On Tue, Jan 26, 2016 at 09:44:24PM -0800, Andy Lutomirski wrote:
> On Tue, Jan 26, 2016 at 8:40 PM, Matthew Wilcox <willy@xxxxxxxxxxxxxxx> wrote:
> > On Mon, Jan 25, 2016 at 09:33:35AM -0800, Andy Lutomirski wrote:
> >> On Mon, Jan 25, 2016 at 9:25 AM, Matthew Wilcox
> >> <matthew.r.wilcox@xxxxxxxxx> wrote:
> >> > From: Matthew Wilcox <willy@xxxxxxxxxxxxxxx>
> >> >
> >> > track_pfn_insert() overwrites the pgprot that is passed in with a value
> >> > based on the VMA's page_prot. This is a problem for people trying to
> >> > do clever things with the new vm_insert_pfn_prot() as it will simply
> >> > overwrite the passed protection flags. If we use the current value of
> >> > the pgprot as the base, then it will behave as people are expecting.
> >> >
> >> > Also fix track_pfn_remap() in the same way.
> >>
> >> Well that's embarrassing. Presumably it worked for me because I only
> >> overrode the cacheability bits and lookup_memtype did the right thing.
> >>
> >> But shouldn't the PAT code change the memtype if vm_insert_pfn_prot
> >> requests it? Or are there no callers that actually need that? (HPET
> >> doesn't, because there's a plain old ioremapped mapping.)
> >
> > I'm confused. Here's what I understand:
> >
> > - on x86, the bits in pgprot can be considered as two sets of bits;
> > the 'cacheability bits' -- those in _PAGE_CACHE_MASK and the
> > 'protection bits' -- PRESENT, RW, USER, ACCESSED, NX
> > - The purpose of track_pfn_insert() is to ensure that the cacheability bits
> > are the same on all mappings of a given page, as strongly advised by the
> > Intel manuals [1]. So track_pfn_insert() is really only supposed to
> > modify _PAGE_CACHE_MASK of the passed pgprot, but in fact it ends up
> > modifying the protection bits as well, due to the bug.
> >
> > I don't think you overrode the cacheability bits at all. It looks to
> > me like your patch ends up mapping the HPET into userspace writable.
>
> I sure hope not. If vm_page_prot was writable, something was already
> broken, because this is the vvar mapping, and the vvar mapping is
> VM_READ (and not even VM_MAYREAD).

I do beg yor pardon. I thought you were inserting a readonly page
into the middle of a writable mapping. Instead you're inserting a
non-executable page into the middle of a VM_READ | VM_EXEC mapping.
Sorry for the confusion.
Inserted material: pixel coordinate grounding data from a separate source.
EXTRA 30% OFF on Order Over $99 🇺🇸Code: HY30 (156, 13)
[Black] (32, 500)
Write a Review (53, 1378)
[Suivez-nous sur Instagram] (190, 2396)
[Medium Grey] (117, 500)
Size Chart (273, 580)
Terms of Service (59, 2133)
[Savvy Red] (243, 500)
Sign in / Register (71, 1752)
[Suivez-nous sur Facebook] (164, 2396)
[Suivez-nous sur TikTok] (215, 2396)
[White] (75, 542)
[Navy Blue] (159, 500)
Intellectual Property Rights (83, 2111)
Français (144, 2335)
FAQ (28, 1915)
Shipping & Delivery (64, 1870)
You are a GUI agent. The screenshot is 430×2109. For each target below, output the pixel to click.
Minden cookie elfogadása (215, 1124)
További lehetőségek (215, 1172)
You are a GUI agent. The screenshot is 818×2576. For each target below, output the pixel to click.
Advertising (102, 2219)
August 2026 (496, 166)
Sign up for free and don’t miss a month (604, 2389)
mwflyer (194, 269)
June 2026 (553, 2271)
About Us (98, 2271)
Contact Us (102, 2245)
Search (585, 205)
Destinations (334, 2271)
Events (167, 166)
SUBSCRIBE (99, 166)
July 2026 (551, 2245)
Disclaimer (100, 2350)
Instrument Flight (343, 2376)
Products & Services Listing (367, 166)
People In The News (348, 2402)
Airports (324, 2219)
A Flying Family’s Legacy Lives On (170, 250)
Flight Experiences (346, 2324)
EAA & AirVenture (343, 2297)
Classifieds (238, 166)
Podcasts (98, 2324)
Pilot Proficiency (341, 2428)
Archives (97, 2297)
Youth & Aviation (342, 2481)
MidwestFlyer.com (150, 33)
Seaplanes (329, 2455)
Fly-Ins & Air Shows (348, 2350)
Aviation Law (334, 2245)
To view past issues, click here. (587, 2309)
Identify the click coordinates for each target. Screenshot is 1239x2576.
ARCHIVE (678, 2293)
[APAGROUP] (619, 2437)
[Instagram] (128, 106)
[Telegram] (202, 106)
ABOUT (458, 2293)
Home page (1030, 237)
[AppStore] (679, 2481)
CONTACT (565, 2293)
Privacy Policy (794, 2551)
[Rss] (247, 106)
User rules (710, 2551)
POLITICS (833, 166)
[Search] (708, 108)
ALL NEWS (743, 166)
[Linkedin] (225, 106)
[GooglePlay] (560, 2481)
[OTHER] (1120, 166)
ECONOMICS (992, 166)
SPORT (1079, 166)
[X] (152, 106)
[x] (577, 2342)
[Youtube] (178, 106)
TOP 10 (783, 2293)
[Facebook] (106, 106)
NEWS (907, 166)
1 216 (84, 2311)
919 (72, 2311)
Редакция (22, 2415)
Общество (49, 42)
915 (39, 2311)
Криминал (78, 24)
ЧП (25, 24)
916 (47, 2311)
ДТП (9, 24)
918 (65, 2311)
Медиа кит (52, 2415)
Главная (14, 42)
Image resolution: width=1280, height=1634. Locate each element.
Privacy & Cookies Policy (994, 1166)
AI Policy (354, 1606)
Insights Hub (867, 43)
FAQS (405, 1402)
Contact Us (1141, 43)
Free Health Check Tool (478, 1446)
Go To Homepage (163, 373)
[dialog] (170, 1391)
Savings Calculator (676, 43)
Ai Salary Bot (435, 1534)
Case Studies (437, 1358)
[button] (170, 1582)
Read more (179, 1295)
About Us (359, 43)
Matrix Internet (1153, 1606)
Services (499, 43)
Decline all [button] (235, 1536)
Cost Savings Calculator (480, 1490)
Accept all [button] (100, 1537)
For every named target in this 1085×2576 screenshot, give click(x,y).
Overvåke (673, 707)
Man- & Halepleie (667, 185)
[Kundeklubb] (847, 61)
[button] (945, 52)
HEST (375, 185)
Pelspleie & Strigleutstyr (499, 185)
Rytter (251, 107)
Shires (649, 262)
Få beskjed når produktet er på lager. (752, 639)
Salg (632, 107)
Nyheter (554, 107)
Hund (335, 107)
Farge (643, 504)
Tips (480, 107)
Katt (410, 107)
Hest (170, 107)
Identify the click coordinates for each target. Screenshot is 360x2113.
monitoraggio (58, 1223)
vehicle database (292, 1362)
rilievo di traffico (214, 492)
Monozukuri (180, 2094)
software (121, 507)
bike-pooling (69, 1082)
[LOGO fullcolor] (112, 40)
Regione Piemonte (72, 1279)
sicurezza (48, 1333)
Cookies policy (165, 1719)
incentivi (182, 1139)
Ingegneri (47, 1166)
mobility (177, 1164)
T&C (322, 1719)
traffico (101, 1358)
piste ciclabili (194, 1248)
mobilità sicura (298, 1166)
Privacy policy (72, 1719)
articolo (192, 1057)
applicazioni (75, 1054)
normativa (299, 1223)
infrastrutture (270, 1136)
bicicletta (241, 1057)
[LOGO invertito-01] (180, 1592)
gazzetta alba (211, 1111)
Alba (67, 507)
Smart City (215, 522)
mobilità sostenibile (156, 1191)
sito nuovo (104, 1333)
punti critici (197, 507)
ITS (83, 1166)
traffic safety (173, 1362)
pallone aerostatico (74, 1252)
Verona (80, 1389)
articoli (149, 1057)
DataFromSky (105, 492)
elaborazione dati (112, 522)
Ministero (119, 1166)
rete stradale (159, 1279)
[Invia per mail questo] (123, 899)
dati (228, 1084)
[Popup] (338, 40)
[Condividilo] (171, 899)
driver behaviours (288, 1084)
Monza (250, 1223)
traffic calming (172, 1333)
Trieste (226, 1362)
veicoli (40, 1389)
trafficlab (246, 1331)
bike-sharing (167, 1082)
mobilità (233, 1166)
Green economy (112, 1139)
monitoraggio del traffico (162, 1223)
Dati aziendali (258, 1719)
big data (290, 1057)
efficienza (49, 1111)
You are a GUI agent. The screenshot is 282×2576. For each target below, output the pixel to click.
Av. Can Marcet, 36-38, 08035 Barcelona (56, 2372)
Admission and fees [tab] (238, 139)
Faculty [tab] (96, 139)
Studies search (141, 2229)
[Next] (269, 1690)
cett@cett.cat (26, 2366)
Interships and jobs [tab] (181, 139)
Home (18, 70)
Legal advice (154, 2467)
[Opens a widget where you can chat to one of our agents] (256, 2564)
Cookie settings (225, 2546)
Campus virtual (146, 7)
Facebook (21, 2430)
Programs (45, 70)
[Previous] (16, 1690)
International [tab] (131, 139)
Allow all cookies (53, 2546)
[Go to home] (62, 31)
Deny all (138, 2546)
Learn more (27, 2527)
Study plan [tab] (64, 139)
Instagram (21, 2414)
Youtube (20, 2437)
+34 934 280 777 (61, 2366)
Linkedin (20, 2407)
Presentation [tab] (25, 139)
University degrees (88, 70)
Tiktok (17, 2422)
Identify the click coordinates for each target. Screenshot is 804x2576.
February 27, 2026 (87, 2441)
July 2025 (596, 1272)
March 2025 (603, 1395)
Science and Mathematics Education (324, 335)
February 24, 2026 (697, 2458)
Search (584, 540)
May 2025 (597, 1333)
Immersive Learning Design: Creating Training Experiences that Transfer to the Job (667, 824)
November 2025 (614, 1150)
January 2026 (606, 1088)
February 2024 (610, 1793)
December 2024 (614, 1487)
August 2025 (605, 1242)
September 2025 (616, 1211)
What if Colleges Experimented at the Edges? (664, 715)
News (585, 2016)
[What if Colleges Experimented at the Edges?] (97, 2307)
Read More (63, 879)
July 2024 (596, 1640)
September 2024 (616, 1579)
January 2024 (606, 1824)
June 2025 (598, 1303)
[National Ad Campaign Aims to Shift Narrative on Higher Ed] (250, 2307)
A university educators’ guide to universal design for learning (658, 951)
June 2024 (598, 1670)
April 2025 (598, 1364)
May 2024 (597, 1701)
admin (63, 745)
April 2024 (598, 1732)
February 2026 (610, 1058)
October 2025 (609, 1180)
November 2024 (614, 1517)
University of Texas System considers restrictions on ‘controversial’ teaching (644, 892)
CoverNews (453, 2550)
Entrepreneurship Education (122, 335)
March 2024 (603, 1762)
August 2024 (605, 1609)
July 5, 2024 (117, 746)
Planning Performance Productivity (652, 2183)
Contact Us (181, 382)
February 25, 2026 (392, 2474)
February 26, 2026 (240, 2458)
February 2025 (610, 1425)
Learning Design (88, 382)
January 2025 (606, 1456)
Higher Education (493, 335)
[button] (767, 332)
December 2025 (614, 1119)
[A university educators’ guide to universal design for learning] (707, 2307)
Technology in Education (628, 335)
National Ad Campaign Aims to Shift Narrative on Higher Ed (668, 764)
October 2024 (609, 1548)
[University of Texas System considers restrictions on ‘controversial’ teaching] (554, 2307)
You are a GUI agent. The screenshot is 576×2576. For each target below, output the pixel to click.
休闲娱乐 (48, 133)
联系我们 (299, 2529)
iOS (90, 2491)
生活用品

I should have written:

"like your patch ends up mapping the HPET into userspace executable"

which is far less exciting.

> > I don't think the vm_insert_pfn_prot() call gets to change the memtype.
> > For one, that page may already be mapped into a differet userspace using
> > the pre-existing memtype, and [1] continues to bite you. Then there
> > may be outstanding kernel users of the page that's being mapped in.
>
> So why was remap_pfn_range different? I'm sure there was a reason.

Yeah, doesn't make sense to me either.